### Challenge
Copy out every one of the records below word for word, keeping each line in its original order.

-- start --

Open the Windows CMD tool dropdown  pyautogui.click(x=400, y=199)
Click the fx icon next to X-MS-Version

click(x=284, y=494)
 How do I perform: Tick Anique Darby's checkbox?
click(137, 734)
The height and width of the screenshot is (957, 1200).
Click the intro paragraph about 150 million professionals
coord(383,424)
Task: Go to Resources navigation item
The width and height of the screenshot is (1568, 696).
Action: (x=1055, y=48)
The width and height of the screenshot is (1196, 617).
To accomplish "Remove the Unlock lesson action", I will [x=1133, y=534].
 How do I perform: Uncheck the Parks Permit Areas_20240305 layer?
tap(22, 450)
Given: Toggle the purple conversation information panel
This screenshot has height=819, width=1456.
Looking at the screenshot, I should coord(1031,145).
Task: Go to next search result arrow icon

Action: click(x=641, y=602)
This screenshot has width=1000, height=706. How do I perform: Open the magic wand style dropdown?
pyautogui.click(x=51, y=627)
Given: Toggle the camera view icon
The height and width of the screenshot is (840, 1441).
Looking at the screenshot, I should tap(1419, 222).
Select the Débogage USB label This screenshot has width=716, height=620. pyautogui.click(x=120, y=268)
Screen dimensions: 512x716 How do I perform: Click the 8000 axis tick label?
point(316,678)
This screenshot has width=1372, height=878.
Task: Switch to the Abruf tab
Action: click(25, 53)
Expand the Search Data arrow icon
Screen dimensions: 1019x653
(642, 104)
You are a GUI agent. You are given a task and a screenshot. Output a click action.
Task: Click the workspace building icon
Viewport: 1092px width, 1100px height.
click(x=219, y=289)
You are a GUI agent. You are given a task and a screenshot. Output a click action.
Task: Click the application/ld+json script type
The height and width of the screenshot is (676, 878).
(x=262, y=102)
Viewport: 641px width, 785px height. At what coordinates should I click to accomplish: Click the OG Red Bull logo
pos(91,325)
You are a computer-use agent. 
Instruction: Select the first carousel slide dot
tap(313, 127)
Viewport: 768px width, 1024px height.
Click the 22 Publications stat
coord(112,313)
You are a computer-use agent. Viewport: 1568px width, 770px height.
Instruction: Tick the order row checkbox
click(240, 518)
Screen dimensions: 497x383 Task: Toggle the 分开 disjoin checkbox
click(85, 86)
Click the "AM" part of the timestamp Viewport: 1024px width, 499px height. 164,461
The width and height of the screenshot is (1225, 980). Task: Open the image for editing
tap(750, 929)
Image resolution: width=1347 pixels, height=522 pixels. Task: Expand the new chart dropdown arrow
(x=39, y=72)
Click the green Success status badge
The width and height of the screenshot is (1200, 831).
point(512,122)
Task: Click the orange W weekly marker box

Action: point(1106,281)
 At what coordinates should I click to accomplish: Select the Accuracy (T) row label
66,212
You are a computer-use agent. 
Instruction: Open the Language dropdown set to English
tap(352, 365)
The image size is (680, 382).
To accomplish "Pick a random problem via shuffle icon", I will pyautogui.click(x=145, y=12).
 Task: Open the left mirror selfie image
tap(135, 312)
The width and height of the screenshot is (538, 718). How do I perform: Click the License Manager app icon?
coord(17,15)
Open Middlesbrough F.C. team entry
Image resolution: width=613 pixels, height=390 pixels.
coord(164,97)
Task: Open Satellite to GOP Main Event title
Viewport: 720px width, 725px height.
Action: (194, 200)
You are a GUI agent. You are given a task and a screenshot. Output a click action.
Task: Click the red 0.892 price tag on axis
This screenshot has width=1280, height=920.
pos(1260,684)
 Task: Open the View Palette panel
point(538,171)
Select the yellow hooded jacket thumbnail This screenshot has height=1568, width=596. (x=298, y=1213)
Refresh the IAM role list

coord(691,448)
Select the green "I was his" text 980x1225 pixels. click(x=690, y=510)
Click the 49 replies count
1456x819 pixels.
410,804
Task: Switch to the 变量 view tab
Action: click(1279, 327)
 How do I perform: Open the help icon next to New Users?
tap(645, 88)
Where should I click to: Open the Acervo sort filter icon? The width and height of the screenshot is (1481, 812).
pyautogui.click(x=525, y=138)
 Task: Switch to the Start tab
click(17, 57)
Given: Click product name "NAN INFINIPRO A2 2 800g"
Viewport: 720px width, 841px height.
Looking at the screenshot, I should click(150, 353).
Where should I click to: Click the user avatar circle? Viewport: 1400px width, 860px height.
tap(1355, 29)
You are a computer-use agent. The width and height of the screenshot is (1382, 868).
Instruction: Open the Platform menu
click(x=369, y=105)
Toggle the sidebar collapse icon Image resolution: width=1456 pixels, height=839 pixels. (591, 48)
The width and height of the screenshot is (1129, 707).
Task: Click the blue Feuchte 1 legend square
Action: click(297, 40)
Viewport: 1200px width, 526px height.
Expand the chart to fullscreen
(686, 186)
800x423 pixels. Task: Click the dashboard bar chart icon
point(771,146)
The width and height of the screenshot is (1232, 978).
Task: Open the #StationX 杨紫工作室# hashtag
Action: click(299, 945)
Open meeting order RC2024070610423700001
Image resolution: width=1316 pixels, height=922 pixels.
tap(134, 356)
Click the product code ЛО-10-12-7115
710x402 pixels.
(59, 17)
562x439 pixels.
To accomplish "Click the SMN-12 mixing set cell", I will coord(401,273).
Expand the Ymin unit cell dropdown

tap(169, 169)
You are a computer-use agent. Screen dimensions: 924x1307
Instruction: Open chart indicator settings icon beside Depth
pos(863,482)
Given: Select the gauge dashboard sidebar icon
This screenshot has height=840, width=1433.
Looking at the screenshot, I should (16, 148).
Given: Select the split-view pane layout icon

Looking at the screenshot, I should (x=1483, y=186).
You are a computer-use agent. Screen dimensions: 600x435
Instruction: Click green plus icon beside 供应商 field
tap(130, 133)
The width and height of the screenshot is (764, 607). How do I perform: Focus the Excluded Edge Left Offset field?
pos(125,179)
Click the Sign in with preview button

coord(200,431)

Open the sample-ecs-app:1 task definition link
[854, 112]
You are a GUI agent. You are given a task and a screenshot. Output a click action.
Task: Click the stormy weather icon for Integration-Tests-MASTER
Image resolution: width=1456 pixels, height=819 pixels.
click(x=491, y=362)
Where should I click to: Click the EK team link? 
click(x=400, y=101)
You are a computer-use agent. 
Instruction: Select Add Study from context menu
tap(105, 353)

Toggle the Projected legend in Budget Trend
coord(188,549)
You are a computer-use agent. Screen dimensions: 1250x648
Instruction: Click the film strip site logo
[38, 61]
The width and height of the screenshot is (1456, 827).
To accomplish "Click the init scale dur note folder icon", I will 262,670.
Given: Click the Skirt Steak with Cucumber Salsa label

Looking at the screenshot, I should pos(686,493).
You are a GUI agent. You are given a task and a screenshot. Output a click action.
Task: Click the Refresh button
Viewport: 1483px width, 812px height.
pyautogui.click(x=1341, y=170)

-- end --

### Output for this exercise
Open the Windows CMD tool dropdown  pyautogui.click(x=400, y=199)
Click the fx icon next to X-MS-Version

click(x=284, y=494)
 How do I perform: Tick Anique Darby's checkbox?
click(137, 734)
The height and width of the screenshot is (957, 1200).
Click the intro paragraph about 150 million professionals
coord(383,424)
Task: Go to Resources navigation item
The width and height of the screenshot is (1568, 696).
Action: (x=1055, y=48)
The width and height of the screenshot is (1196, 617).
To accomplish "Remove the Unlock lesson action", I will [x=1133, y=534].
 How do I perform: Uncheck the Parks Permit Areas_20240305 layer?
tap(22, 450)
Given: Toggle the purple conversation information panel
This screenshot has height=819, width=1456.
Looking at the screenshot, I should coord(1031,145).
Task: Go to next search result arrow icon

Action: click(x=641, y=602)
This screenshot has width=1000, height=706. How do I perform: Open the magic wand style dropdown?
pyautogui.click(x=51, y=627)
Given: Toggle the camera view icon
The height and width of the screenshot is (840, 1441).
Looking at the screenshot, I should tap(1419, 222).
Select the Débogage USB label This screenshot has width=716, height=620. pyautogui.click(x=120, y=268)
Screen dimensions: 512x716 How do I perform: Click the 8000 axis tick label?
point(316,678)
This screenshot has width=1372, height=878.
Task: Switch to the Abruf tab
Action: click(25, 53)
Expand the Search Data arrow icon
Screen dimensions: 1019x653
(642, 104)
You are a GUI agent. You are given a task and a screenshot. Output a click action.
Task: Click the workspace building icon
Viewport: 1092px width, 1100px height.
click(x=219, y=289)
You are a GUI agent. You are given a task and a screenshot. Output a click action.
Task: Click the application/ld+json script type
The height and width of the screenshot is (676, 878).
(x=262, y=102)
Viewport: 641px width, 785px height. At what coordinates should I click to accomplish: Click the OG Red Bull logo
pos(91,325)
You are a computer-use agent. 
Instruction: Select the first carousel slide dot
tap(313, 127)
Viewport: 768px width, 1024px height.
Click the 22 Publications stat
coord(112,313)
You are a computer-use agent. Viewport: 1568px width, 770px height.
Instruction: Tick the order row checkbox
click(240, 518)
Screen dimensions: 497x383 Task: Toggle the 分开 disjoin checkbox
click(85, 86)
Click the "AM" part of the timestamp Viewport: 1024px width, 499px height. 164,461
The width and height of the screenshot is (1225, 980). Task: Open the image for editing
tap(750, 929)
Image resolution: width=1347 pixels, height=522 pixels. Task: Expand the new chart dropdown arrow
(x=39, y=72)
Click the green Success status badge
The width and height of the screenshot is (1200, 831).
point(512,122)
Task: Click the orange W weekly marker box

Action: point(1106,281)
 At what coordinates should I click to accomplish: Select the Accuracy (T) row label
66,212
You are a computer-use agent. 
Instruction: Open the Language dropdown set to English
tap(352, 365)
The image size is (680, 382).
To accomplish "Pick a random problem via shuffle icon", I will pyautogui.click(x=145, y=12).
 Task: Open the left mirror selfie image
tap(135, 312)
The width and height of the screenshot is (538, 718). How do I perform: Click the License Manager app icon?
coord(17,15)
Open Middlesbrough F.C. team entry
Image resolution: width=613 pixels, height=390 pixels.
coord(164,97)
Task: Open Satellite to GOP Main Event title
Viewport: 720px width, 725px height.
Action: (194, 200)
You are a GUI agent. You are given a task and a screenshot. Output a click action.
Task: Click the red 0.892 price tag on axis
This screenshot has width=1280, height=920.
pos(1260,684)
 Task: Open the View Palette panel
point(538,171)
Select the yellow hooded jacket thumbnail This screenshot has height=1568, width=596. (x=298, y=1213)
Refresh the IAM role list

coord(691,448)
Select the green "I was his" text 980x1225 pixels. click(x=690, y=510)
Click the 49 replies count
1456x819 pixels.
410,804
Task: Switch to the 变量 view tab
Action: click(1279, 327)
 How do I perform: Open the help icon next to New Users?
tap(645, 88)
Where should I click to: Open the Acervo sort filter icon? The width and height of the screenshot is (1481, 812).
pyautogui.click(x=525, y=138)
 Task: Switch to the Start tab
click(17, 57)
Given: Click product name "NAN INFINIPRO A2 2 800g"
Viewport: 720px width, 841px height.
Looking at the screenshot, I should click(150, 353).
Where should I click to: Click the user avatar circle? Viewport: 1400px width, 860px height.
tap(1355, 29)
You are a computer-use agent. The width and height of the screenshot is (1382, 868).
Instruction: Open the Platform menu
click(x=369, y=105)
Toggle the sidebar collapse icon Image resolution: width=1456 pixels, height=839 pixels. (591, 48)
The width and height of the screenshot is (1129, 707).
Task: Click the blue Feuchte 1 legend square
Action: click(297, 40)
Viewport: 1200px width, 526px height.
Expand the chart to fullscreen
(686, 186)
800x423 pixels. Task: Click the dashboard bar chart icon
point(771,146)
The width and height of the screenshot is (1232, 978).
Task: Open the #StationX 杨紫工作室# hashtag
Action: click(299, 945)
Open meeting order RC2024070610423700001
Image resolution: width=1316 pixels, height=922 pixels.
tap(134, 356)
Click the product code ЛО-10-12-7115
710x402 pixels.
(59, 17)
562x439 pixels.
To accomplish "Click the SMN-12 mixing set cell", I will coord(401,273).
Expand the Ymin unit cell dropdown

tap(169, 169)
You are a computer-use agent. Screen dimensions: 924x1307
Instruction: Open chart indicator settings icon beside Depth
pos(863,482)
Given: Select the gauge dashboard sidebar icon
This screenshot has height=840, width=1433.
Looking at the screenshot, I should (16, 148).
Given: Select the split-view pane layout icon

Looking at the screenshot, I should (x=1483, y=186).
You are a computer-use agent. Screen dimensions: 600x435
Instruction: Click green plus icon beside 供应商 field
tap(130, 133)
The width and height of the screenshot is (764, 607). How do I perform: Focus the Excluded Edge Left Offset field?
pos(125,179)
Click the Sign in with preview button

coord(200,431)

Open the sample-ecs-app:1 task definition link
[854, 112]
You are a GUI agent. You are given a task and a screenshot. Output a click action.
Task: Click the stormy weather icon for Integration-Tests-MASTER
Image resolution: width=1456 pixels, height=819 pixels.
click(x=491, y=362)
Where should I click to: Click the EK team link? 
click(x=400, y=101)
You are a computer-use agent. 
Instruction: Select Add Study from context menu
tap(105, 353)

Toggle the Projected legend in Budget Trend
coord(188,549)
You are a computer-use agent. Screen dimensions: 1250x648
Instruction: Click the film strip site logo
[38, 61]
The width and height of the screenshot is (1456, 827).
To accomplish "Click the init scale dur note folder icon", I will 262,670.
Given: Click the Skirt Steak with Cucumber Salsa label

Looking at the screenshot, I should pos(686,493).
You are a GUI agent. You are given a task and a screenshot. Output a click action.
Task: Click the Refresh button
Viewport: 1483px width, 812px height.
pyautogui.click(x=1341, y=170)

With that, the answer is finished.